A
última reunião, melhor dizendo, assembléia do Consea,
o Conselho do Fome Zero, durou nove horas. Houve momentos de puro transe,
quando a preclara ex-senadora Maria Emília ocupou precisos 21
minutos para discutir qual a data ideal para comemorar o Dia da Mulher,
além de conclamar uma mudança na língua, para interromper
o predomínio das expressões genéricas do gênero
masculino.
Depois, outras dezenas de minutos para dom Mauro Morelli desancar frei
Betto. E outro tanto para frei Betto brilhar. Sem contar as dezenas
de intervenções de dona Zilda Arns distribuindo reprimendas
a torto e a direito, além de uma inútil discussão
sobre a safra de 2003. Resultado geral do comício, perdão,
da assembléia, perdão, do conselho: um festival de vaidades
em busca de um palanque, e
sem nenhuma conclusão objetiva. Na outra ponta, doações
não podendo ser utilizadas por falta de aparato legal, federações,
empresas, órgãos públicos, um amplo voluntariado
à disposição, sem poderem ser aproveitados por
excesso de burocracia e falta de planejamento. A saída para o
Fome Zero passa, inicialmente, por mudar a estrutura institucional.
O Fome Zero precisa se tornar uma
organização social, com participação do
governo e da sociedade civil, para não emperrar na burocracia
pública. A OS serviria também para o governo aproveitar
e mudar a conformação do Consea. É preciso parar
com essa história de criar conselhos numerosos para estudar problemas
e apresentar soluções. Isso não existe. Os conselhos
podem ter o papel político e de marketing de convalidar ou, no
máximo, aprimorar idéias já definidas por técnicos.

++++++++

- **O que fazer**:
[A] Por favor, copie o trecho do texto sobre o Fome Zero que começa em "O Fome Zero precisa" e termina depois de "definidas por técnicos.", trocando "conselhos" por "comitês".
[B] Quais pessoas são citadas pelo nome no texto sobre o Fome Zero?
Responda com base somente no texto sobre o Fome Zero.

- **Material fornecido**:
++++++++

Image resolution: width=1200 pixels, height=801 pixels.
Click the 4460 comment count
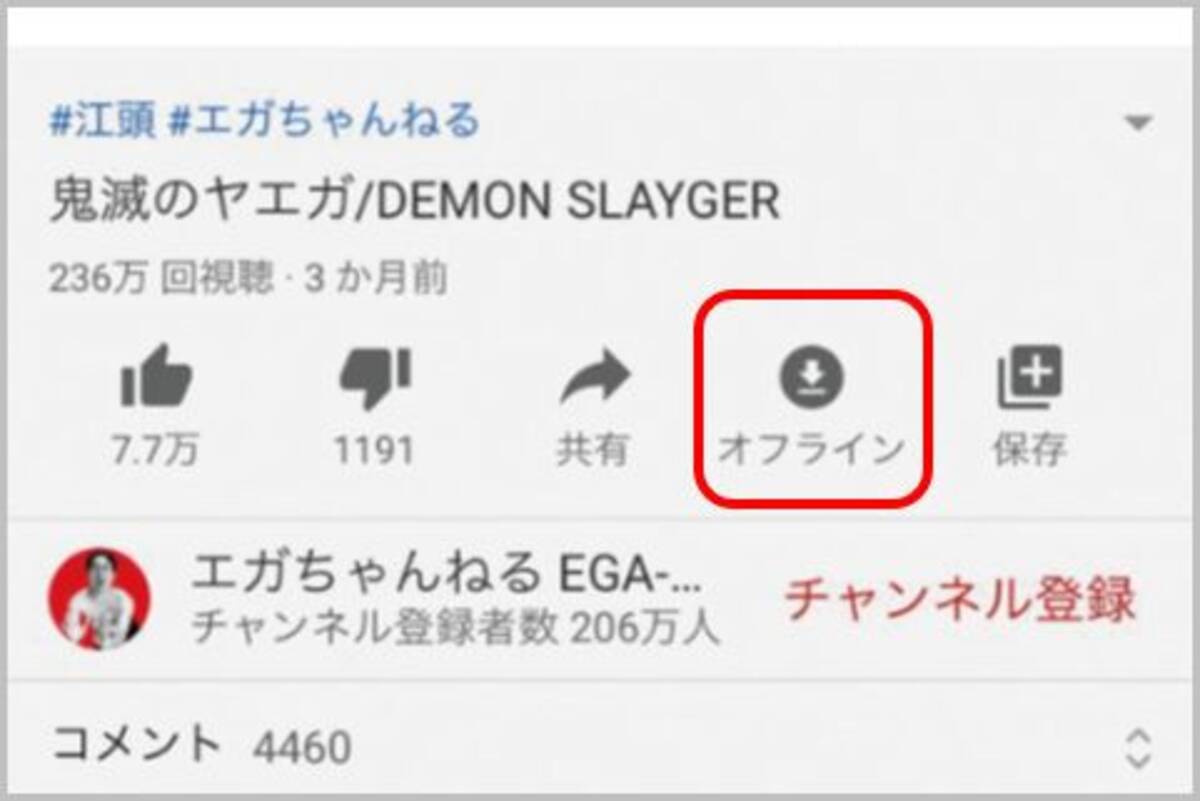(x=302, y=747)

++++++++

- **Problemas resolvidos**:
[A]
O Fome Zero precisa se tornar uma
organização social, com participação do
governo e da sociedade civil, para não emperrar na burocracia
pública. A OS serviria também para o governo aproveitar
e mudar a conformação do Consea. É preciso parar
com essa história de criar comitês numerosos para estudar problemas
e apresentar soluções. Isso não existe. Os comitês
podem ter o papel político e de marketing de convalidar ou, no
máximo, aprimorar idéias já definidas por técnicos.

[B] Maria Emília, Mauro Morelli, frei Betto e Zilda Arns.